Visual Grounding for Object Questions
Abstract
Current visual grounding research remains limited for practical applications, because existing tasks primarily focus on direct visual queries (e.g., “find the red car”) or reading visible text (e.g., “what is the title of this book?”), rather than supporting general questions about objects (e.g., “how comfortable are these earbuds?”). We introduce the novel problem of Visual Grounding for Object Questions (VGOQ). Unlike previous tasks that ground only what is directly visible in images, VGOQ handles open-ended general questions about objects, including concepts such as ease and comfort of use, and aims to identify visual evidence or context that would support an answer. This unexplored problem has immediate practical value, particularly in designing and optimizing product imagery in e-commerce stores.
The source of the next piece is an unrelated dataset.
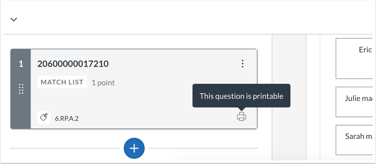The height and width of the screenshot is (164, 376).
Task: Click the MATCH LIST type badge
Action: pyautogui.click(x=62, y=82)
As initial steps toward this task, we develop two automated data generation techniques, which serve to train a lightweight visual grounding model, and to evaluate visual grounding approaches on the resulting synthetic benchmarks, ABO-VGOQ and VizWiz-VGOQ. Our results provide initial evidence that VGOQ represents a meaningful research direction: current SoTA visual grounding performance decreases from 52% gIoU to 37% gIoU when questions are rephrased from visual questions (segmentation of the answer) to general object questions (segmentation of visual evidence). On our new benchmarks, our lightweight model outperforms prior models while being much smaller.